There are infinitely many non-commensurable examples of such manifolds. Moreover this can be achieved using only non-compact arithmetic manifolds, or using only compact arithmetic manifolds. To see this for non-compact arithmetic manifolds, just consider torsion-free finite index subgroups of Bianchi groups. To see this for compact arithmetic manifolds, let $B=\Big(\frac{a,b}{\mathbb{Q}(\sqrt{-d})}\Big)$ with $a,b,d\in\mathbb{Q}^+$ chosen so that $B$ is ramified, then take an order $\mathcal{O}\subset B$, and take a finite-index torsion free subgroup of $\mathrm{P}\mathcal{O}^1$.

I am interested in non-arithmetic examples. Are there infinitely many non-commensurable examples satisfying my condition among non-arithmetic non-compact manifolds? How about among non-arithmetic compact manifolds?

My feeling is that the answer is yes, because $F$ can be literally be any real number field (it's okay if it has complex embeddings, or if the algebra is split at some of its places), leaving many possibilities.
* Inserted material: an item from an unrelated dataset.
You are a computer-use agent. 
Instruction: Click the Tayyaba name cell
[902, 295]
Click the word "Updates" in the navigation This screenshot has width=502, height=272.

In the non-compact case, it would be sufficient to find an infinite family of knot groups satisfying the trace field condition (for knots and links, the quaternion algebra and the invariant quaternion algebra are the same). The compact case may be more difficult because even if the quaternion algebras are different, the invariant quaternion algebras might be the same. On the other hand, in the compact case one has infinitely many different algebras over any one field.

Many people expect that for every quaternion algebra, there is a manifold having that as its invariant, but that is not known and of course is a harder problem than this.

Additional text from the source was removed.